Wellen- oder Stufengebiss
Bei einem Wellengebiss sind die Zähne von Ober- und Unterkiefer unterschiedlich hoch, anstatt auf einer Länge zu sein. Ursache können hier z.B. unregelmäßiger Verlust der Milchzähne oder auch Milchzahnkappen sein, die nicht verloren wurden. Oder aber das Material der Zähne ist unregelmäßig hart. Probleme macht das z.B. beim Kauen mit gesenktem Kopf (Reiten!), denn dann passen die Zähne nicht mehr aufeinander. Ein Wellengebiss muss sehr vorsichtig und in mehreren Sitzungen korrigiert werden.

Meisselzahn
Bei einem Meisselzahn handelt es sich um einen einzelnen Zahn, der länger ist als alle umstehenden. Sie entstehen z.B., wenn der gegenüberliegende Zahn fehlt und somit der Meisselzahn ungehindert nachschieben kann.
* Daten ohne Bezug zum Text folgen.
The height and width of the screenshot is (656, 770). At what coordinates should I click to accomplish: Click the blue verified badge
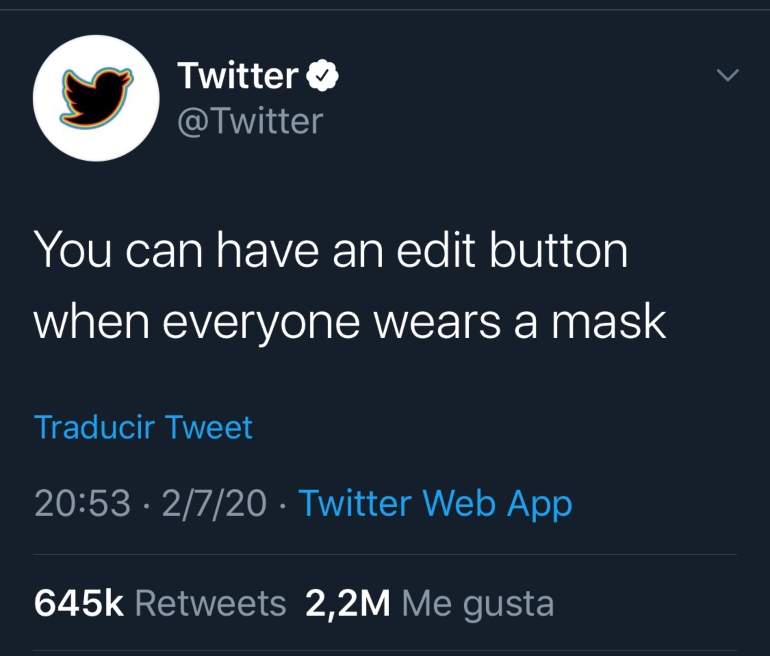click(x=323, y=76)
Er muss sehr vorsichtig und oft in mehreren Sitzungen gekürzt werden, um die Wurzelhöhle nicht zu eröffnen.

Scherengebiss
Das Scherengebiss kommt häufig bei älteren Pferden vor. Es bedeutet, dass die Zahnleisten zu stark gewinkelt sind und somit sehr hohe und scharfe Spitzen stehen bleiben. Die Haken müssen entfernt und die Winkelung sollte Korrigiert werden.

Kreuzgebiss
Unter Kreuzgebiss versteht man die schräge Abnutzung der Schneidezähne. Auch das führt zu Problemen beim Kauen und sollte korrigiert werden.

Wolfszähne
Wolfszähne kommen im Ober- und Unterkiefer vor. Es handelt sich um den ersten Backenzahn, der im Laufe der Evolution eigentlich verschwunden ist. Nur bei einigen Pferden ist er in Form der Wolfszähne vorhanden. Da diese Zähne jedoch beim Reiten durch Kontakt mit dem Gebiss Probleme machen, solltenn sie beim jungen Pferd entfernt werden.

Karies
Auch Karies kommt bei Pferden vor und zwar am häufigsten im Oberkiefer. Da häufig schon die Wurzelhöhle eröffnet ist, müssen die betroffenen Zähne meist gezogen werden. Eine Füllung ist nur möglich, wenn das Problem frühzeitig entdeckt wird. Zum Glück ist dies ein seltener auftretendes Problem.
Zahnarzt zum Patienten: "Ich bin fast doppelt so alt sie Sie und habe dennoch viel bessere Zähne!" Darauf der Patient: "Vielleicht haben Sie einen besseren Zahnarzt als ich?"